__EXERCISE PROMPT__
Every line from the one with "Task: Tap the ride route map" to the end of the data needs to be copied exactly, and no line before it.

━━━ GIVEN DATA

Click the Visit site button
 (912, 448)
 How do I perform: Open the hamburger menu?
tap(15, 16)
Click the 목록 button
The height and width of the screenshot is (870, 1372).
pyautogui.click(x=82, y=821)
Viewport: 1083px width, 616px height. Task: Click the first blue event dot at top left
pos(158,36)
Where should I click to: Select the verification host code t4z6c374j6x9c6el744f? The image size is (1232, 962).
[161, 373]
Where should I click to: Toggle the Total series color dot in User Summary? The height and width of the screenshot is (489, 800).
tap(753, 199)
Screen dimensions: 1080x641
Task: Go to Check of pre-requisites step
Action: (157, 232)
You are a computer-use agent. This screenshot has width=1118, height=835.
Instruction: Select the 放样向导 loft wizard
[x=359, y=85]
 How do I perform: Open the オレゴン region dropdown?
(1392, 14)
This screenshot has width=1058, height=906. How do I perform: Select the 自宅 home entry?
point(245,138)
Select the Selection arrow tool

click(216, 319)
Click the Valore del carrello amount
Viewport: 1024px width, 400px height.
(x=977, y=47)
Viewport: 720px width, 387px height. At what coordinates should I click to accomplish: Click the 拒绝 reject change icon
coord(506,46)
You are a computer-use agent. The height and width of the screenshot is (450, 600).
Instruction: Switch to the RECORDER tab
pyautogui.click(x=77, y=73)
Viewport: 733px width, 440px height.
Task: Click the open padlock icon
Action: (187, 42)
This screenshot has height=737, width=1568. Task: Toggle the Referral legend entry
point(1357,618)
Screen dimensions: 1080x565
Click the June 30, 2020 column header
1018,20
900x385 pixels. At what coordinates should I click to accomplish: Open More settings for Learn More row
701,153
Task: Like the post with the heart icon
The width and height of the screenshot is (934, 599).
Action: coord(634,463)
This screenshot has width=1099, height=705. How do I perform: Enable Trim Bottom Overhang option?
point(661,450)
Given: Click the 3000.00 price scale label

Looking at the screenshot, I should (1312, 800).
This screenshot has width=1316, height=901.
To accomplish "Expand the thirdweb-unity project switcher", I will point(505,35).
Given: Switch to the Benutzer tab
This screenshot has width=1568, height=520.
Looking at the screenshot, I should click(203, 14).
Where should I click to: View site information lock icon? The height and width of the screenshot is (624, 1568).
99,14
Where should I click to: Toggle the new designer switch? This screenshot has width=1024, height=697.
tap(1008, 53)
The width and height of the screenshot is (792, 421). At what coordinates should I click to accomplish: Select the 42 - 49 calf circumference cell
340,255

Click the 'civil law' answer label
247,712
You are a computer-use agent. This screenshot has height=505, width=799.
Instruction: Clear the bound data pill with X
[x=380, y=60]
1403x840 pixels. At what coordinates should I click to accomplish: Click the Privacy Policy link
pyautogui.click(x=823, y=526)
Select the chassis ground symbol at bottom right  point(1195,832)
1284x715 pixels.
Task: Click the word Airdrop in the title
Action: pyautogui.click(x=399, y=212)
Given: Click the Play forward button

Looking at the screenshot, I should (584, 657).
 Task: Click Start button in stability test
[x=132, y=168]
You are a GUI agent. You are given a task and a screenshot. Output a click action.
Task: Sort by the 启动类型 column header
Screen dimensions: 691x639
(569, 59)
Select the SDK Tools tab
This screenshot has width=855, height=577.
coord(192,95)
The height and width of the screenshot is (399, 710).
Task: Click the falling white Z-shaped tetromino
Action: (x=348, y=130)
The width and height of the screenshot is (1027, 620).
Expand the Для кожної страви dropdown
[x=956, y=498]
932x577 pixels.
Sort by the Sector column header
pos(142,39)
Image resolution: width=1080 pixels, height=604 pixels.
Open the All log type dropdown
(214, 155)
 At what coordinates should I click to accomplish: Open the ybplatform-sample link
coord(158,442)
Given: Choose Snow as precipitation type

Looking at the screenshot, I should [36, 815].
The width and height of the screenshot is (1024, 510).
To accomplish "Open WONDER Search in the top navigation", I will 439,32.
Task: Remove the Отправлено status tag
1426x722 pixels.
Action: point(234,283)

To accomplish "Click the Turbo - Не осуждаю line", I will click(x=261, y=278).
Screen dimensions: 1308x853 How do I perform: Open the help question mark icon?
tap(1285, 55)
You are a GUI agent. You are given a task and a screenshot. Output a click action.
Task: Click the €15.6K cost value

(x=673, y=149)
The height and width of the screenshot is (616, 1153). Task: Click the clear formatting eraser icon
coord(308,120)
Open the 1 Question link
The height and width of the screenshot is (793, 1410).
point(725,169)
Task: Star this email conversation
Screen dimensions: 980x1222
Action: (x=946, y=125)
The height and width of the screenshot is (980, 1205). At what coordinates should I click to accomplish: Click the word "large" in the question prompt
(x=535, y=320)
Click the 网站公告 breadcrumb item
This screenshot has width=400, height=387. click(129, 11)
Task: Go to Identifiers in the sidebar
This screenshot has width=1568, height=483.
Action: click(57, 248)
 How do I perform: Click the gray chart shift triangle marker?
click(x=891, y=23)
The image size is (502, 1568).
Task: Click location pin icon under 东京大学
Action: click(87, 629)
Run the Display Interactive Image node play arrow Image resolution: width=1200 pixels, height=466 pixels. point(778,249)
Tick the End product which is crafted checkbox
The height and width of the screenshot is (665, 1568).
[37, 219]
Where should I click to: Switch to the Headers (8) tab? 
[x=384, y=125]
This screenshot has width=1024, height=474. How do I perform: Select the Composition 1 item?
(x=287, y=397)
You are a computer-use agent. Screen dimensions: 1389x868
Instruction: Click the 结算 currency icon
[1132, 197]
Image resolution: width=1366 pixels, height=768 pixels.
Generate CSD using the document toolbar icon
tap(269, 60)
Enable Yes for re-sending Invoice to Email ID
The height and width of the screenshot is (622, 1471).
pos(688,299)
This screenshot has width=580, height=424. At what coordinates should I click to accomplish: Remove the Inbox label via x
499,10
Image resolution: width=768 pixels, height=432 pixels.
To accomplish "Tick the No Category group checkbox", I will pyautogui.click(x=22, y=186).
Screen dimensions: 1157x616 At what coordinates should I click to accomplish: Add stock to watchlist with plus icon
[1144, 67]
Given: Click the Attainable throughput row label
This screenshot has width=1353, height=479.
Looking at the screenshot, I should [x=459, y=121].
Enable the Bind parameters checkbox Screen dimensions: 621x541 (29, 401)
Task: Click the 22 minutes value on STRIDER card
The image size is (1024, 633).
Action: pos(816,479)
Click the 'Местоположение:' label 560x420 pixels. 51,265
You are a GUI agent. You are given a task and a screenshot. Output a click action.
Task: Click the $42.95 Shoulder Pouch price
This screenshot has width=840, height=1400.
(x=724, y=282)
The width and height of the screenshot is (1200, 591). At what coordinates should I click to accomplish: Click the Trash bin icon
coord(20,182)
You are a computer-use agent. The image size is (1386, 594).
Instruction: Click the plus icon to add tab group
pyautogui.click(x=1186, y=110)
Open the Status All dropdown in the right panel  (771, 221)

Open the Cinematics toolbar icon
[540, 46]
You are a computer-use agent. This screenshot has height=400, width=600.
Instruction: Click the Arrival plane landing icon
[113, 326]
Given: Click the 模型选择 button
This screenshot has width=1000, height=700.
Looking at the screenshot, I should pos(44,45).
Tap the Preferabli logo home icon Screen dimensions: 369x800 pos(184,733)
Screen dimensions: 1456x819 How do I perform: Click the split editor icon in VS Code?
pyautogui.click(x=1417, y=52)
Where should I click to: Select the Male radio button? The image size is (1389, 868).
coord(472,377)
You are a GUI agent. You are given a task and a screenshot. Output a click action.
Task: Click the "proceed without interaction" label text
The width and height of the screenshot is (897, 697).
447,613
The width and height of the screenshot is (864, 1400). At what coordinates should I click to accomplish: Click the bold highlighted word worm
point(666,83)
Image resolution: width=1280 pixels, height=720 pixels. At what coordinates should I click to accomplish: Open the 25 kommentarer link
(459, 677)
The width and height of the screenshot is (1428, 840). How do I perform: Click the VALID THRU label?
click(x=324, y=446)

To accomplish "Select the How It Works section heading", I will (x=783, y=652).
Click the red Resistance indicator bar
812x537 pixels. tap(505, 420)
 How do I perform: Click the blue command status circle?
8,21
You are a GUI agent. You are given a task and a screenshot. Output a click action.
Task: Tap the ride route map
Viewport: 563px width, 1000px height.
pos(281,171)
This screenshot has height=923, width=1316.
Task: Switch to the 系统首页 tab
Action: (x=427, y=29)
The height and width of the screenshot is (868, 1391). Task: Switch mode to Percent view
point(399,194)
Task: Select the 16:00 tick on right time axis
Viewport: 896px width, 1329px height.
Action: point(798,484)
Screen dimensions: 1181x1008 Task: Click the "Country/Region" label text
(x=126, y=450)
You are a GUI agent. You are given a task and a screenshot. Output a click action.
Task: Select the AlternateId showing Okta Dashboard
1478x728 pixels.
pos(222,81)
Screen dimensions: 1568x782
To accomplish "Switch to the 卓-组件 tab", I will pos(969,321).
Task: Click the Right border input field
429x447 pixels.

━━━━━━

__REPLY TO THE EXERCISE__
Task: Tap the ride route map
Viewport: 563px width, 1000px height.
pos(281,171)
This screenshot has height=923, width=1316.
Task: Switch to the 系统首页 tab
Action: (x=427, y=29)
The height and width of the screenshot is (868, 1391). Task: Switch mode to Percent view
point(399,194)
Task: Select the 16:00 tick on right time axis
Viewport: 896px width, 1329px height.
Action: point(798,484)
Screen dimensions: 1181x1008 Task: Click the "Country/Region" label text
(x=126, y=450)
You are a GUI agent. You are given a task and a screenshot. Output a click action.
Task: Select the AlternateId showing Okta Dashboard
1478x728 pixels.
pos(222,81)
Screen dimensions: 1568x782
To accomplish "Switch to the 卓-组件 tab", I will pos(969,321).
Task: Click the Right border input field
429x447 pixels.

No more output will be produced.